MIDAS: Multi-Image Dispersion and Semantic Reconstruction for Jailbreaking MLLMs
Abstract
Multimodal Large Language Models (MLLMs) have achieved remarkable performance but remain vulnerable to jailbreak attacks that can induce harmful content and undermine their secure deployment. Previous studies have shown that introducing additional inference steps, which disrupt security attention, can make MLLMs more susceptible to being misled into generating malicious content. However, these methods rely on single-image masking or isolated visual cues, which only modestly extend reasoning paths and thus achieve limited effectiveness, particularly against strongly aligned commercial closed-source models. To address this problem, in this paper, we propose Multi-Image Dispersion and Semantic Reconstruction (MIDAS), a multimodal jailbreak framework that decomposes harmful semantics into risk-bearing subunits, disperses them across multiple visual clues, and leverages cross-image reasoning to gradually reconstruct the malicious intent, thereby bypassing existing safety mechanisms.
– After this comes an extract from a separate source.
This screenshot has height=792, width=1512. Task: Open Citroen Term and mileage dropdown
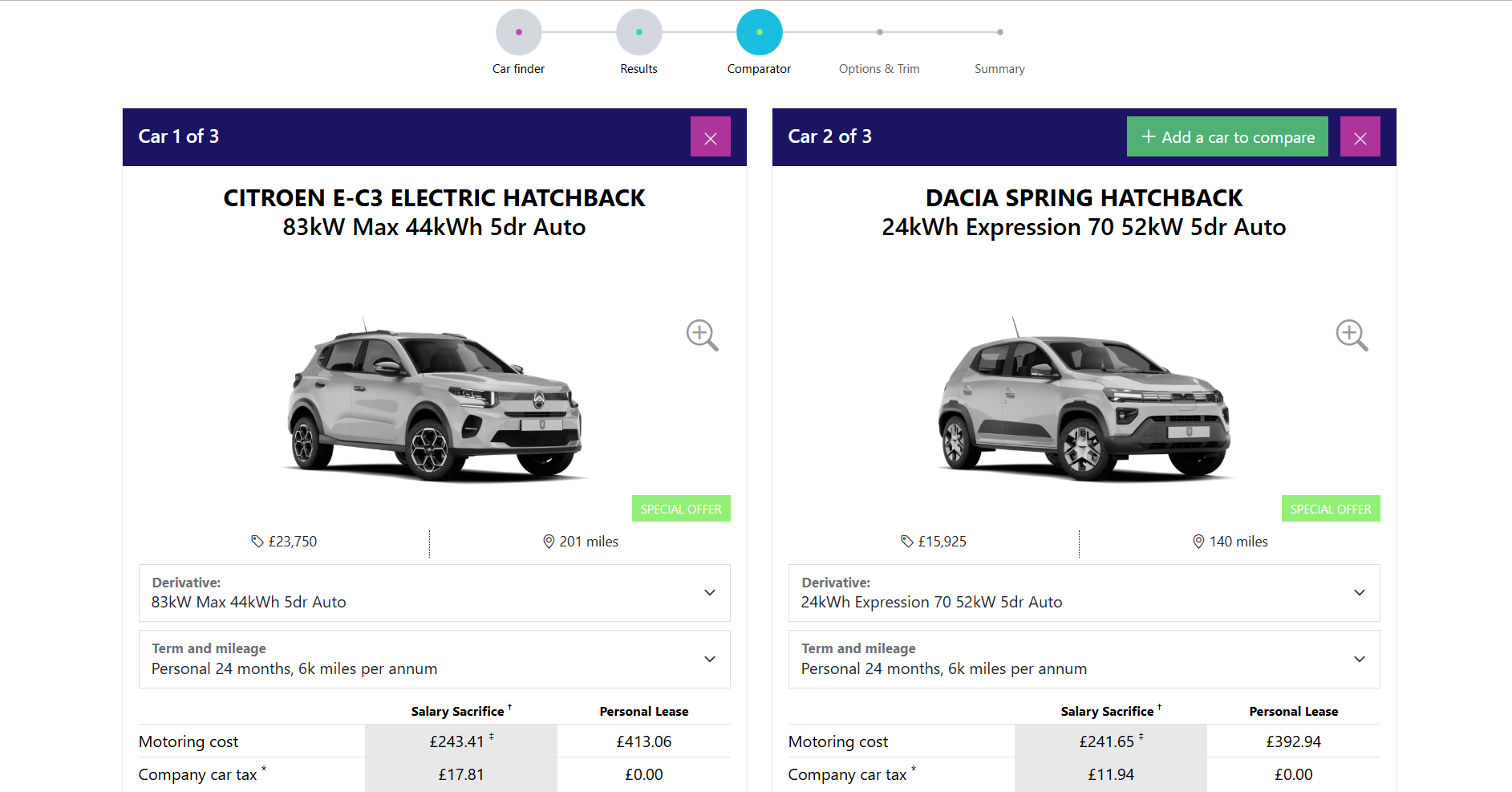click(435, 660)
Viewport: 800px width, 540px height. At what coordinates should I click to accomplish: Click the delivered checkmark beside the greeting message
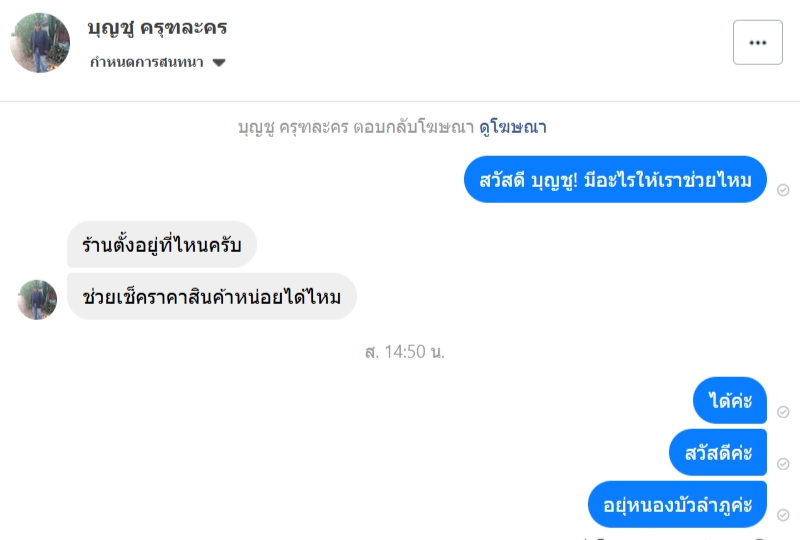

The proposed MIDAS enforces longer and more structured multi-image chained reasoning, substantially increases the model’s reliance on visual cues while delaying the exposure of malicious semantics and significantly reducing the model’s security attention, thereby improving the performance of jailbreak against advanced MLLMs. Extensive experiments across different datasets and MLLMs demonstrate that the proposed MIDAS outperforms state-of-the-art jailbreak attacks for MLLMs and achieves an average attack success rate of 81.46\% across 4 closed-source MLLMs.